Provision of Pediatric Immunization Services During the COVID-19 Pandemic: an Assessment of Capacity Among Pediatric Immunization Providers Participating in the Vaccines for Children Program — United States, May 2020


Recent reports suggest that routine childhood immunization coverage might have decreased during the coronavirus disease 2019 (COVID-19) pandemic (1,2). To assess the capacity of pediatric health care practices to provide immunization services to children during the pandemic, a survey of practices participating in the Vaccines for Children (VFC) program was conducted during May 12-20, 2020. Data were weighted to account for the sampling design; thus, all percentages reported are weighted. Among 1,933 responding practices, 1,727 (89.8%) were currently open; 1,397 (81.1%) of these reported offering immunization services to all of their patients.

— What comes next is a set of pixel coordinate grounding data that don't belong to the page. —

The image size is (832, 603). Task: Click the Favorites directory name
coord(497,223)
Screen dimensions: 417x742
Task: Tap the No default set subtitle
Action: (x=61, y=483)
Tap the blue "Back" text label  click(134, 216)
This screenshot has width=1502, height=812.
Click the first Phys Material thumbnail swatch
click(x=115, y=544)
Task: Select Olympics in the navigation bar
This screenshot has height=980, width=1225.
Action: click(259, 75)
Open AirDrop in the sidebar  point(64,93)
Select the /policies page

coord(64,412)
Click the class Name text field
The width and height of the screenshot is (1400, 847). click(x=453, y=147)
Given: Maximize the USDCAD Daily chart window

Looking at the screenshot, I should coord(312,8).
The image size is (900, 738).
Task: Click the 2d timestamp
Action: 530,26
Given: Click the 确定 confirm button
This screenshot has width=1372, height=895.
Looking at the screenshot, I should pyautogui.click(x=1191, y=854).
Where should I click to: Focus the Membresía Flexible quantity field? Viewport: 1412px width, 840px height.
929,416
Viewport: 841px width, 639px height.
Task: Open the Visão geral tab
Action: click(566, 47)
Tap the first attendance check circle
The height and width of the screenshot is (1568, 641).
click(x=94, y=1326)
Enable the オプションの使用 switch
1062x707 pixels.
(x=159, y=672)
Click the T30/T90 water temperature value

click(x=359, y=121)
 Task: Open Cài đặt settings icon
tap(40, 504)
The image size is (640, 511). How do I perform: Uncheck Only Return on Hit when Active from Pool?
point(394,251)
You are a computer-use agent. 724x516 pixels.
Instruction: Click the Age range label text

When asked whether the practice would likely be able to accommodate new patients to assist with provision of immunization services through August, 1,135 (59.1%) respondents answered affirmatively. These results suggest that health care providers appear to have the capacity to deliver routinely recommended childhood vaccines, allowing children to catch up on vaccines that might have been delayed as a result of COVID-19-related effects on the provision of or demand for routine well child care. Health care providers and immunization programs should educate parents on the need to return for well-child and immunization visits or refer patients to other practices, if they are unable to provide services (3).